Thesis
Urban infrastructure is being recapitalised for an electrified, digital, last-mile world. The asset class has classic infrastructure characteristics — long contracts, regulator-aware revenue, predictable opex — but with a software / data layer that traditional infra funds are not staffed to assess. The cell is built to bridge that operational gap.
Market
- Target hold
- 10–20 years
- Geographic focus
- European tier-1 metros · UK · UAE
- Cheque size per asset
- US$25–100m equity
- Revenue model
- Long-dated contracts with municipal or regulated counterparties
Cell architecture
Each asset class (EV charging, district heating, urban-logistics nodes, micro-mobility) is acquired into the cell with a project-finance-style debt sleeve. Equity sits in the cell. Concession agreements live at the asset SPV level. Quarterly performance reporting includes both financial and operational KPIs (uptime, throughput, energy consumed) drawn from the asset's own telemetry.
Sponsor profile
- Operators with commissioned asset experience — not just developers.

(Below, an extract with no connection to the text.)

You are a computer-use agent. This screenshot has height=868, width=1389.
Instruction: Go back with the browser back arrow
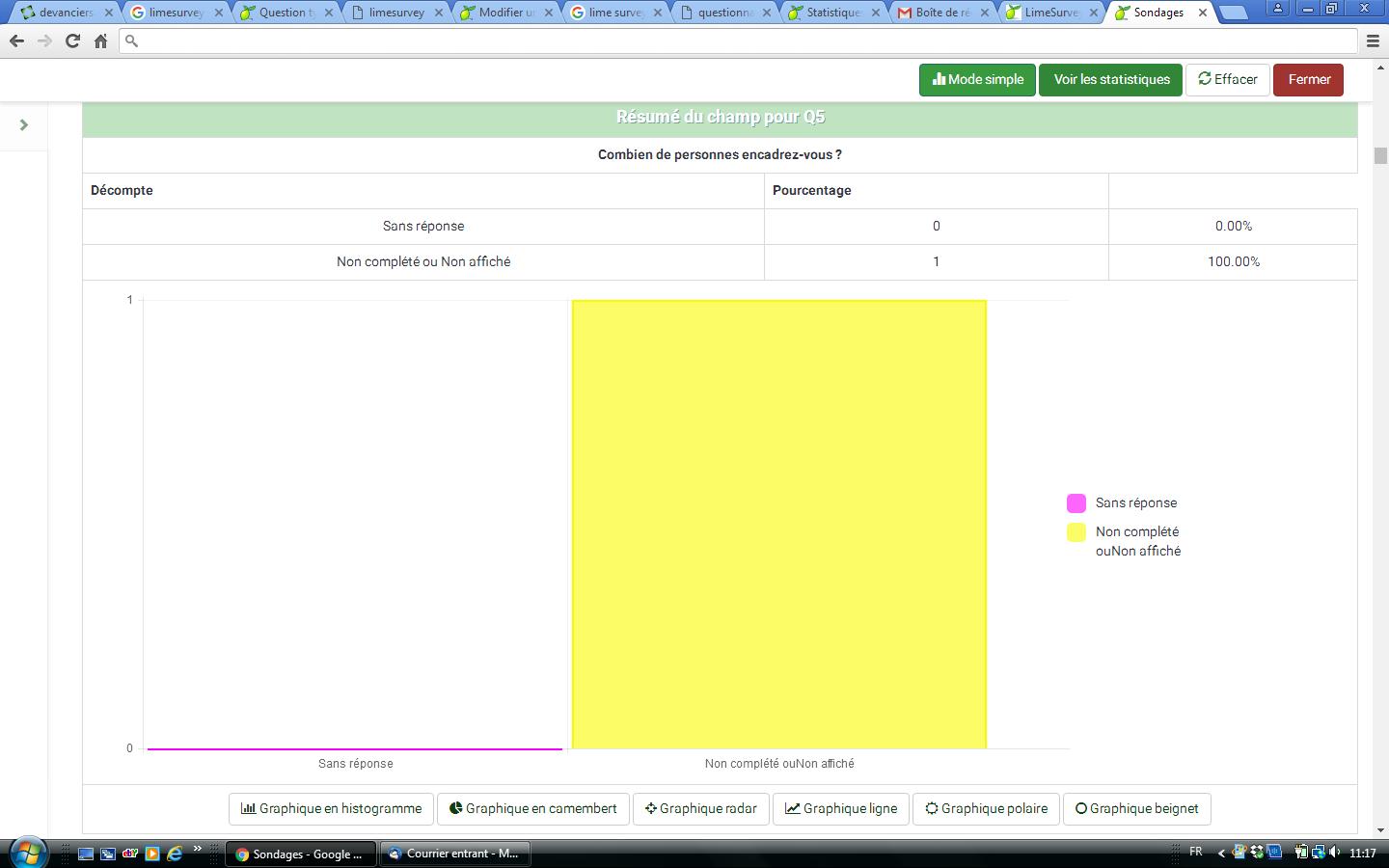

- Track record on regulated revenue contracts and municipal RFPs.
- Software / telemetry capability sufficient for institutional reporting.
- Aligned ESG framework consistent with Guernsey Green Fund eligibility.
Investor terms · indicative
- Target net IRR
- 9–13%
- Cash yield (steady state)
- 5–8% p.a.
- Subscription minimum
- US$500,000
- Liquidity
- Locked through commissioning; secondary venue from 2028
Milestones
- 2026 — Pipeline build with EV charging and district-heating sponsors.
- 2027 — First close; first commissioned asset onboarded.
- 2028 — Second asset class in cell; concession-level reporting live.
- 2029 — Steady-state distributions; cell expanded to logistics nodes.